Zinc Status and Autoimmunity: A Systematic Review and Meta-Analysis

Abstract

Zinc is an essential trace element for living organisms and their biological processes. Zinc plays a key role in more than 300 enzymes and it is involved in cell communication, proliferation, differentiation and survival. Zinc plays also a role in regulating the immune system with implications in pathologies where zinc deficiency and inflammation are observed. In order to examine the experimental evidence reported in the literature regarding zinc levels in the body of patients with autoimmune disorders compared to control individuals, a systematic review and meta-analysis were performed. From 26,095 articles identified by literature search, only 179 of them were considered potentially relevant for our study and then examined. Of the 179 articles, only 62 satisfied the inclusion criteria. Particularly for Fixed Model, Zn concentration in both serum (mean effect = -1.19; confidence interval: -1.26 to -1.11) and plasma (mean effect = -3.97; confidence interval: -4.08 to -3.87) samples of autoimmune disease patients was significantly lower than in controls. The data presented in our work, although very heterogeneous in the manner of collecting and investigating samples, have proved to be extremely consistent in witnessing a deficiency of zinc in serum and plasma of patients compared to controls.

Keywords: autoimmunity; meta-analysis; multiple sclerosis; rheumatoid arthritis; type 1 diabetes; zinc.

Figure 1

PRISMA flowchart diagram describing the systematic reviews process.
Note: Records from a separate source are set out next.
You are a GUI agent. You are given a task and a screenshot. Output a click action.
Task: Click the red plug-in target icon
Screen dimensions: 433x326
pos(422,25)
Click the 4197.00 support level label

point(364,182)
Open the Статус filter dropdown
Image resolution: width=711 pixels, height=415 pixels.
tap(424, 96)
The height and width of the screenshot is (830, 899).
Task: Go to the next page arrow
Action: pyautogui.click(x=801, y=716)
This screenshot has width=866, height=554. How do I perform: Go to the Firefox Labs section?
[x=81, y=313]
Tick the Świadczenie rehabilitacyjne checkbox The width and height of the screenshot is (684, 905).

PRISMA = Preferred Reporting Items for Systematic reviews and Meta-Analyses.

Figure 2

Forest plot of zinc status in serum samples. FE: Fixed Effects; DL: DerSimonial-Laird; ML: Maximum-Likelihood; PL: Profile—Likelihood; T: t-Test.

Figure 3

Forest plot of zinc status in plasma samples.

Figure 4

(a) Funnel plot for meta-analysis related to serum Zn; (b) Funnel plot for meta-analysis related to plasma Zn.